Just over $1.69 million of the money comes from this year’s open space levy, with additional unused money being rolled over from last year. Only three projects were approved last year, said Sean O’Callaghan, the county’s Open Lands coordinator and county planner. There were only three applications submitted.

“It varies from year-to-year depending on landowner interest, and what the land trusts are able to pull together in time for the application cycle,” O’Callaghan said.

In 2019 there were more applications than money available, O’Callaghan said.
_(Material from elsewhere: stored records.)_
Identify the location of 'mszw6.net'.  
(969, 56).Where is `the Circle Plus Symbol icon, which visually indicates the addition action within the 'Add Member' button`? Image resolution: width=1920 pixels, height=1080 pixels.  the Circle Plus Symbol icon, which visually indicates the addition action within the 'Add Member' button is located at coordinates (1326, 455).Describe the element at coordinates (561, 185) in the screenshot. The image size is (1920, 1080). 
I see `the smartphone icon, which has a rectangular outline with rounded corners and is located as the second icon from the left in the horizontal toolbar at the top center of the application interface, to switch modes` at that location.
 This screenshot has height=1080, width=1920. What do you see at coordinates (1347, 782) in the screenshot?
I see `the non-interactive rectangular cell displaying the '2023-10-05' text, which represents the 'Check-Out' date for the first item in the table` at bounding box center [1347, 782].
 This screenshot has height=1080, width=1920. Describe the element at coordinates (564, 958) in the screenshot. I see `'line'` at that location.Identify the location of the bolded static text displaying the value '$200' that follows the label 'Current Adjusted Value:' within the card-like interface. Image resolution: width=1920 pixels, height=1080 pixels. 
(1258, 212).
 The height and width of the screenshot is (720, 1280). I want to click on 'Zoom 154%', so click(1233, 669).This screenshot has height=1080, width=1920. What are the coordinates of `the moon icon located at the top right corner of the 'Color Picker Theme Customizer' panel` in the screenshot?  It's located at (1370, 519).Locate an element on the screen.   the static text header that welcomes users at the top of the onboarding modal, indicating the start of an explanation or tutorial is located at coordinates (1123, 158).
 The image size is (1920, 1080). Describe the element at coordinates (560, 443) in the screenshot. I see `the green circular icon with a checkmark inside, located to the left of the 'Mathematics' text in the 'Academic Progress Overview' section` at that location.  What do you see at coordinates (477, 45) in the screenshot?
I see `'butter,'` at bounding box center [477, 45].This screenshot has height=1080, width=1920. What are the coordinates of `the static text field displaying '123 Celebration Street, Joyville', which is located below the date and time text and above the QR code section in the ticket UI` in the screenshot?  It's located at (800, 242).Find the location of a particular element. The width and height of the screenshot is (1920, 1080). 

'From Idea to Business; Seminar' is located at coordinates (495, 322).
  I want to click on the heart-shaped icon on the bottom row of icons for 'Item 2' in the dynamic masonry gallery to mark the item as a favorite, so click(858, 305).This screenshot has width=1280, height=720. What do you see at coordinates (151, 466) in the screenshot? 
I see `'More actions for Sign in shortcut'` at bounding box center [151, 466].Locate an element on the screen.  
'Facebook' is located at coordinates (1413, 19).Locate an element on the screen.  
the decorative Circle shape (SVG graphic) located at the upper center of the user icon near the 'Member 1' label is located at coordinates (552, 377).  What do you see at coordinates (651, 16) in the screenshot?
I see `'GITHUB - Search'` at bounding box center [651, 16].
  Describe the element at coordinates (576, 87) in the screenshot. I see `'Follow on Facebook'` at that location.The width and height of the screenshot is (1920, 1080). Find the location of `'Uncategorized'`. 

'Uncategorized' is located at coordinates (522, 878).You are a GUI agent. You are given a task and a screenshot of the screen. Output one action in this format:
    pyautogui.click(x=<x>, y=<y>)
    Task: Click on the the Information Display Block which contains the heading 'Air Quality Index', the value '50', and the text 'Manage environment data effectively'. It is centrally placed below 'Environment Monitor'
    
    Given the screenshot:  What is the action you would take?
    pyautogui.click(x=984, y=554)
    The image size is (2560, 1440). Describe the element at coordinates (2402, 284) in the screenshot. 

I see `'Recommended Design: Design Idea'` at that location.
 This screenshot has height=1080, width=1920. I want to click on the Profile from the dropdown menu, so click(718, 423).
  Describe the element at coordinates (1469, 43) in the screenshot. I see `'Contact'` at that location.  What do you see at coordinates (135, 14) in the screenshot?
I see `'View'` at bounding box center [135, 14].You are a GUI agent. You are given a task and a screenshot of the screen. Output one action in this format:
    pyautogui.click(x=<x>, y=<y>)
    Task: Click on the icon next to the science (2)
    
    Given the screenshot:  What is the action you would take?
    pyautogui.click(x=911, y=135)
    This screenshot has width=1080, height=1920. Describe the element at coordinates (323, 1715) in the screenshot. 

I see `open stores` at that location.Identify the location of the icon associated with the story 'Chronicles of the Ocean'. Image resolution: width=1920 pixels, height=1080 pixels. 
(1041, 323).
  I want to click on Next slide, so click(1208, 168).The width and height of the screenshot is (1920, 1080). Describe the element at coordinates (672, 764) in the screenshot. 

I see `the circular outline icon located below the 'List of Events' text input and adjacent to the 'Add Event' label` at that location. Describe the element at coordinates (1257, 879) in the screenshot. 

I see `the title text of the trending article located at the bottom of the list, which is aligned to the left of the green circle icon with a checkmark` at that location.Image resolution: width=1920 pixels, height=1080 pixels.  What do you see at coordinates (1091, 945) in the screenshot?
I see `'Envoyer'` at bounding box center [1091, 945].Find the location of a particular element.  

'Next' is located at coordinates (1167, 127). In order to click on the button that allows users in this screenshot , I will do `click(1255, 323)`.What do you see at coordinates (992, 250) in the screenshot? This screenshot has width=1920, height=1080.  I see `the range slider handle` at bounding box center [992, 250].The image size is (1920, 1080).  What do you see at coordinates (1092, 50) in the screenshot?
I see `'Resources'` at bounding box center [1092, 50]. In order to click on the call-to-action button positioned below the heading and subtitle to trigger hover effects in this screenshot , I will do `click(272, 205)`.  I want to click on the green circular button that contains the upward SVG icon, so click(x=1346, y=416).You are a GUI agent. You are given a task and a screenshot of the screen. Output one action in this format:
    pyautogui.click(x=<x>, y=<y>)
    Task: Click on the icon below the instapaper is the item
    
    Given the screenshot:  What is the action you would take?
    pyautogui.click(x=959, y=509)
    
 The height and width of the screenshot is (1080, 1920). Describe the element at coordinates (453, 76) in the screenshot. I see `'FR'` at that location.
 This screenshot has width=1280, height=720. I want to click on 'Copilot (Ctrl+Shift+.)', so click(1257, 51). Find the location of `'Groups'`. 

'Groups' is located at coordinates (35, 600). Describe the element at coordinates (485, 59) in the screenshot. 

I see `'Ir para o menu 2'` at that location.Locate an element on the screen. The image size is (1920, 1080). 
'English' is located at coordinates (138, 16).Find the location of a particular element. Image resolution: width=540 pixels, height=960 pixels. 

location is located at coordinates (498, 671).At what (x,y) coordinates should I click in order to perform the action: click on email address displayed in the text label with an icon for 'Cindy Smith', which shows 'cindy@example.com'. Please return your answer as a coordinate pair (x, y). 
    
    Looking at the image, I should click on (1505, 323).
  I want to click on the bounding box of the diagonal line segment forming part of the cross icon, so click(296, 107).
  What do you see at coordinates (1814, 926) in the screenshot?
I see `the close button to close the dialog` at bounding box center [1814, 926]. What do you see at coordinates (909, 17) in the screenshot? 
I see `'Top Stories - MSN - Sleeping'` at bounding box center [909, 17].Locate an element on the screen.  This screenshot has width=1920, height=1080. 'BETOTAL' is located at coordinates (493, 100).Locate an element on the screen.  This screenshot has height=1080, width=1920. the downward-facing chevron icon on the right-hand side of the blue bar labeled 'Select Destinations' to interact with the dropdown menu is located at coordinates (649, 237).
Since switching from voter-approved bond issues — which generated around $20 million for the program over nearly two decades — to an open space levy in 2018, the money has been more consistent, albeit at the cost of becoming finite.

A smaller pool of money breeds more competition.

“From the taxpayer perspective, hopefully the result is that the quality of the projects are getting even better,” O’Callaghan said.

But this year there is more money to go around, meaning more opportunities for landowners and land trusts, like GVLT and the Montana Land Reliance, to partner to conserve land in the county.

Kathryn Kelly, the manager for the Greater Yellowstone region of the Montana Land Reliance, said Gallatin County is one of four counties in the state — including Missoula, Lewis and Clark and Ravalli counties — that have open land programs.

It would be much more difficult to conserve land in those areas without those programs and the financial aid they provide to conservation easements, she said.

“With the huge development pressure we have more and more people coming in, more and more land being developed, we’re in — many ways — fast-losing all of those qualities that are bringing everyone here,” Kelly said. “And through conservation easements, that is one way that we have to preserve the important open space.”